Writer's journey through a lost landscape

A map of seventeenth century England.
If you click on it, it will open in a bigger window.
Note the little hunting horns dotted all over the map, these are forests. Notice how few roads there are and that none of these are straight lines, but seem to enclose the forests between their net.

If you were to ask the average English person for the names of a forest or two, he might come up with Sherwood Forest (legendary home of Robin Hood), or the New Forest (home to herds of wild ponies) or if pushed maybe the Forest of Dean or Epping Forest. But beyond that, it is hard to bring a single name to mind. Of course we have woods - but these are not the dense tracts of trees I mean.

For our forests have gone, and with them the truly wild places, and with them perhaps, the dark places of our imagination.
In 1658 the Royal Forest of Needwood in Staffordshire was 92,000 acres and contained 50,000 trees, not counting holly and underwood. Of this forest few trees remain, but this area would have been dwarfed by the forest of Hatfield Chase in West Yorkshire which was 180,000 acres. A chase was, as the name suggests, a place for hunting deer. In the seventeenth century England was essentially all forest.

In the book I am working on my 17th century characters make long journeys and it would be easy to forget that travelling would take them through acres and acres of dark woodland, within which lurked the wild beasts hunted by generations of kings and princes ; the classic five beasts of hart, hind, hare, boar and wolf.

Although records show wolves were extinct in England by the 15th century, they still roamed in Scottish forests until the 18th century, and by all accounts the fear of them in England lasted much longer than that. In Derbyshire there is a legend of a creature that is reported to resemble a normal wolf, but which moves at fantastic speeds and covers great distances in a single bound. It is unclear whether the wolf is a physical entity, but the nearby village of Wormhill (amongst many others) claims to be the location where the last wolf in England was killed in the sixteenth century. Even today Dendrophobia is a very common phobia surrounding the fear of trees or the forest.

The fear of getting lost was a major concern. My characters might have to pay a scout to show them the way, ride for miles on horseback seeing only the upright trunks of oak and ash, birch and willow. They would be canopied by a dense sky of moving leaves in the summer, rattling twigs in the winter. Each journey meant moving far away from human habitation into the land of the hunter and the hunted.

At night the dark would be complete.

For my travellers every journey would be fraught with uncertainty, a feeling of venturing into a silent wilderness.
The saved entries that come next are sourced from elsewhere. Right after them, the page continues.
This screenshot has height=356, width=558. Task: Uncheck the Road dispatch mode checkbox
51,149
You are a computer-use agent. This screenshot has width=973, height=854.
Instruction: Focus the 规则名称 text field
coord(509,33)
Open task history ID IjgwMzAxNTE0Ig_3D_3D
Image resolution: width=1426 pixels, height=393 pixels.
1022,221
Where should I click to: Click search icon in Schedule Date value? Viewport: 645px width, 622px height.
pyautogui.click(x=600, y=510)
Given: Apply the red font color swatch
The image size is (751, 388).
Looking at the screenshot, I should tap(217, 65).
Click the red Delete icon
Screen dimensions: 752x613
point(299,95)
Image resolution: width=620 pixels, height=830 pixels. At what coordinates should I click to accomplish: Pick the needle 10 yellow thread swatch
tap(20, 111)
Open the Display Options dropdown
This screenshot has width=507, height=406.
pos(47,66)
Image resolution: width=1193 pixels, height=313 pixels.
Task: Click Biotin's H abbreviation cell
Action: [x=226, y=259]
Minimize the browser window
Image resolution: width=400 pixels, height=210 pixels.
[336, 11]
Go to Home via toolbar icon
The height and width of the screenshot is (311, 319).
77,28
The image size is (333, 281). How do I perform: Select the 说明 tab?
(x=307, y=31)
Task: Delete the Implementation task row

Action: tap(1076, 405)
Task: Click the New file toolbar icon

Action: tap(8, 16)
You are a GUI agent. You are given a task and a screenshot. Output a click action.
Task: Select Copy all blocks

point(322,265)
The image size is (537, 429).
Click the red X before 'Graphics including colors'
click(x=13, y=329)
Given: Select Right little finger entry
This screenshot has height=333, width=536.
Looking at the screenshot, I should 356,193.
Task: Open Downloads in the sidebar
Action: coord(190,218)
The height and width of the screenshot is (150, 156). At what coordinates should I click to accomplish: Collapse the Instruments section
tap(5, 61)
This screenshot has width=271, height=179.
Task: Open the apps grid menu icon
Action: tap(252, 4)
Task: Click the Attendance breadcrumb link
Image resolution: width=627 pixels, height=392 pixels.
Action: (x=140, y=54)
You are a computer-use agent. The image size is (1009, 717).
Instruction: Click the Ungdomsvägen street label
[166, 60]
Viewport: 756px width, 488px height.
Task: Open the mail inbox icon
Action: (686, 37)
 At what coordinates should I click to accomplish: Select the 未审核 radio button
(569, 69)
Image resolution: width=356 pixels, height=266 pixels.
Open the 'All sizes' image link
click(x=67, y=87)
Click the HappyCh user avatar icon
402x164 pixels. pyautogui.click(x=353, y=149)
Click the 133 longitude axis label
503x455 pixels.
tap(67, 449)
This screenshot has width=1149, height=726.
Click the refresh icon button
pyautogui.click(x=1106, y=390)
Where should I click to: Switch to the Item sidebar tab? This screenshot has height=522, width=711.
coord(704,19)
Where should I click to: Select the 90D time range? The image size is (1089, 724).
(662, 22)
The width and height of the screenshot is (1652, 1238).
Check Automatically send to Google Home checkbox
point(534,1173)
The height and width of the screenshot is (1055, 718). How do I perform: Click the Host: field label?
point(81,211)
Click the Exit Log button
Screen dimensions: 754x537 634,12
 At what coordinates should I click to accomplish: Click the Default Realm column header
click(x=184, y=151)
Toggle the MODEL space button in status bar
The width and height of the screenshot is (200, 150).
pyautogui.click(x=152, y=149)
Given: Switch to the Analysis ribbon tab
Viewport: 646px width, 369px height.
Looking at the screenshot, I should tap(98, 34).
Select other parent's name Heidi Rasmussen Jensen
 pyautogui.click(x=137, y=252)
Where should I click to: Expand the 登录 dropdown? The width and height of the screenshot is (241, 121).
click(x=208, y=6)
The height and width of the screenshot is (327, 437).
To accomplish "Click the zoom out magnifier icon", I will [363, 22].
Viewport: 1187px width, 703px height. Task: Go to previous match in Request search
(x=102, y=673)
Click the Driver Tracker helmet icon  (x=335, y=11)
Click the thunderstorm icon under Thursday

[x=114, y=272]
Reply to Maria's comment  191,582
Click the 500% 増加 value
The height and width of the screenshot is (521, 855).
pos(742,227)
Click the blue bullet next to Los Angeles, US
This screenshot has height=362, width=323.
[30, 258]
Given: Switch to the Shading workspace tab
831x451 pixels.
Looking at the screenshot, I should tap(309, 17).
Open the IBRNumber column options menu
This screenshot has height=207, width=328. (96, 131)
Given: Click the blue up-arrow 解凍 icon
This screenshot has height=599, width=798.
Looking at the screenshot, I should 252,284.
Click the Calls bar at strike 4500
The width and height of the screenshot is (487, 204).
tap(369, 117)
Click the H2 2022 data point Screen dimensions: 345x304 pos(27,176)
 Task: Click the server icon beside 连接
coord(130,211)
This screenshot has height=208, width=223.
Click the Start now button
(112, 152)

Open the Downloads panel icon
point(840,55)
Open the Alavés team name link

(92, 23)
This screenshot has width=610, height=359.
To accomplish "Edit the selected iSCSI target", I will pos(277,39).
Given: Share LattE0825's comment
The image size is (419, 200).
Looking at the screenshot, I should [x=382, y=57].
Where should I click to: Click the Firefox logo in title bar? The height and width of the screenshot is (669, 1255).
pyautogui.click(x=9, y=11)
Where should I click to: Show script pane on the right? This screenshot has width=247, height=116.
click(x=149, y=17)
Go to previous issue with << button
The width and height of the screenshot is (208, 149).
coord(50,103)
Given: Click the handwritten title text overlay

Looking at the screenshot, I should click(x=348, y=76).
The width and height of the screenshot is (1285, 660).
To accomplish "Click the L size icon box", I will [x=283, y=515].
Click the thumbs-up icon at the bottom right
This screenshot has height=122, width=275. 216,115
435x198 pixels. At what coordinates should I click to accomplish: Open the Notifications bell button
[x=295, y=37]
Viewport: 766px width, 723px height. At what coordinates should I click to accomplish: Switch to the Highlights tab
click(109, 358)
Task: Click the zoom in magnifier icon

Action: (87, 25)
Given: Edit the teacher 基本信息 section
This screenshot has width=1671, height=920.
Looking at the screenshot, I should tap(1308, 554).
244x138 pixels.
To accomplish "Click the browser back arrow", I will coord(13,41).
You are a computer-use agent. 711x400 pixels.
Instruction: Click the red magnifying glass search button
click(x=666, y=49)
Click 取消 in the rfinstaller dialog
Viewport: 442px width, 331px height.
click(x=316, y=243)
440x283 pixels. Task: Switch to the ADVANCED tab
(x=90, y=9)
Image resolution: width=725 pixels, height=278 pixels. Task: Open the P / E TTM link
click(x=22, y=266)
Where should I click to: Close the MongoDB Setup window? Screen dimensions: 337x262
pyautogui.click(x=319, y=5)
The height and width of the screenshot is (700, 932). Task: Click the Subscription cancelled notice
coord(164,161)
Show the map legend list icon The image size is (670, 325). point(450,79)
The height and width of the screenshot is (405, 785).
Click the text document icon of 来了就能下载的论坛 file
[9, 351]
It is hard to imagine a world so afforested  "that a man could scarcely goe alone in the beaten paths," where outlaws may appear at every turn, and where it was not even safe to tread for fear of adders, the sudden savagery of nature made manifest.

Recently I heard an interview on Radio 4 by somebody investigating how some downtown areas of Chicago have been abandoned, and are now being reclaimed by nature into something like the wild forests of yesteryear. Inhabited by packs of feral dogs, these are the nearest a city dweller will get to a natural, rather than a man-made wildness on their doorstep.
But for a writer, the forest is still there, buried in the imagination, in folk tales such as Little Red Riding Hood and Sleeping Beauty, and in the work of other writers who have used its beauty, mystery and wildness to say something about the forest within.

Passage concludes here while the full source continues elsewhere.